I want to calculate p value and confidence interval (CI) both manually and by R.
this is my data set:
ex0112 = (
BP Diet
1 8 FishOil
2 13 FishOil
3 10 FishOil
4 14 FishOil
5 2 FishOil
6 1 FishOil
7 0 FishOil
8 -6 RegularOil
9 1 RegularOil
10 1 RegularOil
11 2 RegularOil
12 -3 RegularOil
13 -4 RegularOil
14 3 RegularOil)
Manually:
(from the book statistical sleuth)
1- Compute the sample standard deviations for each group separately. (Let's call them $s_1$ and $s_2$.)
s1 <- sd(ex0112[ex0112$Diet == "FishOil",]$BP)
s2 <- sd(ex0112[ex0112$Diet == "RegularOil",]$BP)
2- Compute the pooled estimate of standard deviation using the formula $$s_p = \sqrt{\frac{(n_1-1)s_1^2 + (n_2-1)s_2^2}{n_1 + n_2 - 2}}$$ where $n_1$ and $n_2$ group sizes.
n1 <- nrow(ex0112[ex0112$Diet == "FishOil",])
n2 <- nrow(ex0112[ex0112$Diet == "RegularOil",])
sp <- sqrt(((n1-1)*(s1^2)+(n2-1)*(s2^2))/(n1+n2-2))
- Compute $\text{SE} (\overline{Y_2} - \overline{Y_1})$ using the formula: $$\text{SE} (\overline{Y_2} - \overline{Y_1}) = s_p \sqrt{\frac{1}{n_1} + \frac{1}{n_2} }$$
se <- sp*sqrt((1/n1)+(1/n2))
- Compute 97.5th percentile of the t-distribution with this many degrees of freedom ($t_{df} (.975)$)
df <- n2+n1-2
t_df <- qt(.975, df)
- Construct a 95 % confidence interval fo $\mu_2 - \mu_1$ using the formula in Section 2.3.3: $$\left( \overline{Y_2} - \overline{Y_1} \right) \pm t_{df} (1-\alpha/2) \text{SE}( \overline{Y_2} - \overline{Y_1} ).$$
y1 <- mean(ex0112[ex0112$Diet == "FishOil",]$BP)

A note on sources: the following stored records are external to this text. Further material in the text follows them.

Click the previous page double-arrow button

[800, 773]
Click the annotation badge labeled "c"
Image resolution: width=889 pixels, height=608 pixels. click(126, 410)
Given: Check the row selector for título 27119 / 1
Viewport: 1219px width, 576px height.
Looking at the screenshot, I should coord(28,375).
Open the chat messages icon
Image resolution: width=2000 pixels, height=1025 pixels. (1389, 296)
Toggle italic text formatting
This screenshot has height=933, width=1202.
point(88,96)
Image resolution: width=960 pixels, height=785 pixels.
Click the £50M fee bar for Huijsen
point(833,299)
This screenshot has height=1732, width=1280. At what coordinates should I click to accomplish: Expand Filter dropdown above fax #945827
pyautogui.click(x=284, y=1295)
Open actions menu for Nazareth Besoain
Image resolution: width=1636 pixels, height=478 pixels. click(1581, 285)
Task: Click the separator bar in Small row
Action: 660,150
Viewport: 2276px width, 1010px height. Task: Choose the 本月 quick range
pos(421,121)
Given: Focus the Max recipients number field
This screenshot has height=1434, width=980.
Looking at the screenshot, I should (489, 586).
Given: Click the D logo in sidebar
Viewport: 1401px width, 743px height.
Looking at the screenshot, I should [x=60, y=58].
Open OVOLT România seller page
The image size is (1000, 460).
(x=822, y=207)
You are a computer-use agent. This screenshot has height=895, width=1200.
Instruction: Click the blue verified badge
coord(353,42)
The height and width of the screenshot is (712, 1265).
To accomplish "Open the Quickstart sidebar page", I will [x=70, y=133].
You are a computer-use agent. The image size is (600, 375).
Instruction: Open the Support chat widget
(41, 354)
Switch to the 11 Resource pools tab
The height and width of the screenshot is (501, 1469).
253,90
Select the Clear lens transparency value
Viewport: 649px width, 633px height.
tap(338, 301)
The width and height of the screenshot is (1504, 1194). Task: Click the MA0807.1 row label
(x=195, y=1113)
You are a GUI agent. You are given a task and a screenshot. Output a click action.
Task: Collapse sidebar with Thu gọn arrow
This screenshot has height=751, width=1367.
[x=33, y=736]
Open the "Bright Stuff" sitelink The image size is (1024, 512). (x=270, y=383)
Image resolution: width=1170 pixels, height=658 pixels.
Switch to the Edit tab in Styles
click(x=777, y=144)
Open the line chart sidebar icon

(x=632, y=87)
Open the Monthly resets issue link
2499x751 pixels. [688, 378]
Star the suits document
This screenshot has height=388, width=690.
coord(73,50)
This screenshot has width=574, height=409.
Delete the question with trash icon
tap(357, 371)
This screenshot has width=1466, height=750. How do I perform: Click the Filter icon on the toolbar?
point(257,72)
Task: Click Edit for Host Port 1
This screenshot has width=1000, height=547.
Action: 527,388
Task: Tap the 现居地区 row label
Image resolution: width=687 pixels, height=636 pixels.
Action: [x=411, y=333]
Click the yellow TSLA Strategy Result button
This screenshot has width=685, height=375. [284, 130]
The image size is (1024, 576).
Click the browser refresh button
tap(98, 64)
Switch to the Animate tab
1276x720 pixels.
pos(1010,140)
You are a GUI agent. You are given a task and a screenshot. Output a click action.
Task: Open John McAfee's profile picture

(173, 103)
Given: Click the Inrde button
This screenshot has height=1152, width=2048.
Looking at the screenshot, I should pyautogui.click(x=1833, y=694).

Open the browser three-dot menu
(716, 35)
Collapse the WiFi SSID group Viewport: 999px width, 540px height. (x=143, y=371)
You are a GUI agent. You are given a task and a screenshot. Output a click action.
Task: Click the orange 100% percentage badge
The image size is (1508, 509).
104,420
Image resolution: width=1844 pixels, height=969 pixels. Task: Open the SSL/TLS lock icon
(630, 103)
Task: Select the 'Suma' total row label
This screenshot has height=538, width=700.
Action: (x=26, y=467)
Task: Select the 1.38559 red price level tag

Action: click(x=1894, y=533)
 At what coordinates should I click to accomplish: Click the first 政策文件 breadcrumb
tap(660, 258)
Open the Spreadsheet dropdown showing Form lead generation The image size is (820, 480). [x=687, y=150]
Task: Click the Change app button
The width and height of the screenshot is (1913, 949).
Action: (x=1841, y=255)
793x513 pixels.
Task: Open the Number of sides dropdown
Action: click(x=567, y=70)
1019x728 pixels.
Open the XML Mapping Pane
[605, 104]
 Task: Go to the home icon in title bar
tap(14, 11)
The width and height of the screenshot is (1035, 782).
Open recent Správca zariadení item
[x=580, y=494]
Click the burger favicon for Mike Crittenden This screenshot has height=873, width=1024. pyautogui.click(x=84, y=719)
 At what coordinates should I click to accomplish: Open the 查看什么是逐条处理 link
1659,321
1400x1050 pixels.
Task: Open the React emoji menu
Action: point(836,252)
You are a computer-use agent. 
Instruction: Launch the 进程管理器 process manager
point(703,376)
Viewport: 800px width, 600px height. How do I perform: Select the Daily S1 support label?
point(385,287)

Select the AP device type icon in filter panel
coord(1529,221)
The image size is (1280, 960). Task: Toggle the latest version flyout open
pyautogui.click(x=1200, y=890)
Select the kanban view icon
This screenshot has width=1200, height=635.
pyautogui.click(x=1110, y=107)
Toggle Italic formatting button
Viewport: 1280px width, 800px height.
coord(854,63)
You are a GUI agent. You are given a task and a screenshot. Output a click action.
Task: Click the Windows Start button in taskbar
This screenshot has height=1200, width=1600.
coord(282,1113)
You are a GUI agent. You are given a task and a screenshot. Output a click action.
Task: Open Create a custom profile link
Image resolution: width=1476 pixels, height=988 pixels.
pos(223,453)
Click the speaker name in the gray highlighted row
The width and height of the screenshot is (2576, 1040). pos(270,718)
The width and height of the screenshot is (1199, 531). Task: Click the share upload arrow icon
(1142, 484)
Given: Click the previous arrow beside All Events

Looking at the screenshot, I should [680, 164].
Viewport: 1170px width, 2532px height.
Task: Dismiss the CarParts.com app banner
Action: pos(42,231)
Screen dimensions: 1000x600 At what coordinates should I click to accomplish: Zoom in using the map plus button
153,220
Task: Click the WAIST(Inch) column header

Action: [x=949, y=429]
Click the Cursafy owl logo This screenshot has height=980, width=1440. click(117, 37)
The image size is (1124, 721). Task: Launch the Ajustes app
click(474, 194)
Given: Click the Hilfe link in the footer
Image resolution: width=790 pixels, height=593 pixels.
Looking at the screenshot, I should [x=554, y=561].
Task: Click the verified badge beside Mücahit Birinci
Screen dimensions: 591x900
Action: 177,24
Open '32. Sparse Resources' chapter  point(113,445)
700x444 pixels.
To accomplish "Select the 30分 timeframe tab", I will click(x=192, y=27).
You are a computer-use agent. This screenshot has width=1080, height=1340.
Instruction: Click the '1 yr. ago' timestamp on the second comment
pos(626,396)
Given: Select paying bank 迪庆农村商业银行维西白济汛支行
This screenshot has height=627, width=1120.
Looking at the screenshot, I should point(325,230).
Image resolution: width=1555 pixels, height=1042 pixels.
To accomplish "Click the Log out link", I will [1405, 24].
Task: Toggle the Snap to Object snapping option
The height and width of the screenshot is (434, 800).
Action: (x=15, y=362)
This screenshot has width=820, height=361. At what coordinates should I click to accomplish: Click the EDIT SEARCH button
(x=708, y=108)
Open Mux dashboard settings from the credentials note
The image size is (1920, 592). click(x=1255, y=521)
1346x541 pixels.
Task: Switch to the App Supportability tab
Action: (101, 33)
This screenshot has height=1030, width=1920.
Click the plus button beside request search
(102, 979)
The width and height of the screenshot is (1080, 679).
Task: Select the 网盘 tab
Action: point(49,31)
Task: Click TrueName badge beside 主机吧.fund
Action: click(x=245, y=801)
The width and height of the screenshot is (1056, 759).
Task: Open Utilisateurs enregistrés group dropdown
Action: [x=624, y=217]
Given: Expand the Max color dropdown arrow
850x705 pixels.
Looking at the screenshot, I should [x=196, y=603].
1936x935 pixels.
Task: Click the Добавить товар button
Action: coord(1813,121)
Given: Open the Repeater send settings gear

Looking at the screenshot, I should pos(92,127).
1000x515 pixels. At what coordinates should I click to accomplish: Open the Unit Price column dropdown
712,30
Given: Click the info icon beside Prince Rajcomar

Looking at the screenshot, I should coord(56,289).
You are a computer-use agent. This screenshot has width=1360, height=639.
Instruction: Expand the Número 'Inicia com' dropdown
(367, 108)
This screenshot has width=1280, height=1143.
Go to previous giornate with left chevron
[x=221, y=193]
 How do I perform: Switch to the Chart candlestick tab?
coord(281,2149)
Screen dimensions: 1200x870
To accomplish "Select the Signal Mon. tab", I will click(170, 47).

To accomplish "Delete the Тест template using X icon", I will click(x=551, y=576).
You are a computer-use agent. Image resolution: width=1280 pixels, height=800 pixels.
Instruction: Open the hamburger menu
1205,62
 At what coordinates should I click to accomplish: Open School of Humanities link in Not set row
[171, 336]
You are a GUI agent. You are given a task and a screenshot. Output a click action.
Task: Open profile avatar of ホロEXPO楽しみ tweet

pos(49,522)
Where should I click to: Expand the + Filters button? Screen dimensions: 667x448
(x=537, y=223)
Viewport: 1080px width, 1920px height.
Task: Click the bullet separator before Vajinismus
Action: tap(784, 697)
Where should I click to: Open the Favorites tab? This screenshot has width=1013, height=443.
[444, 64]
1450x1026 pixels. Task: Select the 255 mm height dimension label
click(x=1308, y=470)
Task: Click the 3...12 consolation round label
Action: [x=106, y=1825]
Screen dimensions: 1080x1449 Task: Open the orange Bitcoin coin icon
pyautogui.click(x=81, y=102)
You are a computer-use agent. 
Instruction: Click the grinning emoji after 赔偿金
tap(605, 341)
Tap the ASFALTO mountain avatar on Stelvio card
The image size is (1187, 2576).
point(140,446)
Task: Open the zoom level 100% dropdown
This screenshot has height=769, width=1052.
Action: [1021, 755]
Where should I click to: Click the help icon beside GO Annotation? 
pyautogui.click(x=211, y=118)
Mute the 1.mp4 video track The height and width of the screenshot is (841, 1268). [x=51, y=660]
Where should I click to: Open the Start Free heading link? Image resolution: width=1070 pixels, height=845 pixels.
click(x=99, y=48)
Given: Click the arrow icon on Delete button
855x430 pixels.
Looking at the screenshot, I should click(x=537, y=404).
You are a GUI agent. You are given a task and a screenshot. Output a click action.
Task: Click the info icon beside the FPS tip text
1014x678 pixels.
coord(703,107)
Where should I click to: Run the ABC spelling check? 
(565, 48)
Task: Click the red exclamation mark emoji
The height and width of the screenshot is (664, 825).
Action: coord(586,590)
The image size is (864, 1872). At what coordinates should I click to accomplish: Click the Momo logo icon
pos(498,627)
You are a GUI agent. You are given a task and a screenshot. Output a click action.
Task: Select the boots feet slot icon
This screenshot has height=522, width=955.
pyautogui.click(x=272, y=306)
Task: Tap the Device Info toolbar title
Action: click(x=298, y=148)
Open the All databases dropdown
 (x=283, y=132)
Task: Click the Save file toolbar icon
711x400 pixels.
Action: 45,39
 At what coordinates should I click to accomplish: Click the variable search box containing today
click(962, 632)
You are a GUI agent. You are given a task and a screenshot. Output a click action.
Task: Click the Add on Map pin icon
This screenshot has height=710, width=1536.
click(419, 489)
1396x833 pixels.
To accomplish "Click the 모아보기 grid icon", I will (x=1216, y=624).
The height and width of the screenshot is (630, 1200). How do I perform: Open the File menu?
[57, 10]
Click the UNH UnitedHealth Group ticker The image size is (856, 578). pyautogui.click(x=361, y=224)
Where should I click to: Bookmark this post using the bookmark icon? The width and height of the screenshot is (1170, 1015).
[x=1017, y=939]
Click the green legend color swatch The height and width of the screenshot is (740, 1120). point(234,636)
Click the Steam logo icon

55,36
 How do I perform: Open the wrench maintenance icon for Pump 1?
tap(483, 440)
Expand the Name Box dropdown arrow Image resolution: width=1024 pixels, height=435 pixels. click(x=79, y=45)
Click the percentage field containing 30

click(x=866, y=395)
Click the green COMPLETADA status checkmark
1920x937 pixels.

y2 <- mean(ex0112[ex0112$Diet == "RegularOil",]$BP)
LCI <- (y2-y1) - (t_df * se)
RCI <- (y2-y1) + (t_df * se)
- Compute the t-statistic for testing equality: $$\left( \overline{Y_2} - \overline{Y_1} \right) / \text{SE}( \overline{Y_2} - \overline{Y_1} ).$$
t <- (y2-y1)/se
- Find the one-sided p-value (for the alternative hypothesis $\mu_2 - \mu_1 > 0$) by comparing the t-statistics in (f) to the percentiles of the appropriate t-distribution (by reading the appropriate percentile from R.)
p <- pt(t, df)
Results:
LCI = -13.29674
RCI = -2.131835
p = 0.00542278
Computer t-test:
t.test(BP ~ Diet, data = ex0112, alternative = "greater",
var.equal = TRUE, conf.level = 0.95)
Results
Two Sample t-test
data: BP by Diet
t = 3.0109, df = 12, p-value = 0.01085
alternative hypothesis: true difference in means between group FishOil and group RegularOil is not equal to 0
95 percent confidence interval:
2.131835 13.296737
sample estimates:
mean in group FishOil mean in group RegularOil
6.8571429 -0.8571429
As you see, the absolute values of CI are the same using either method; and so are the p-values.
I found this, which seems to ask the same question, but it seems they use another formula to compute t.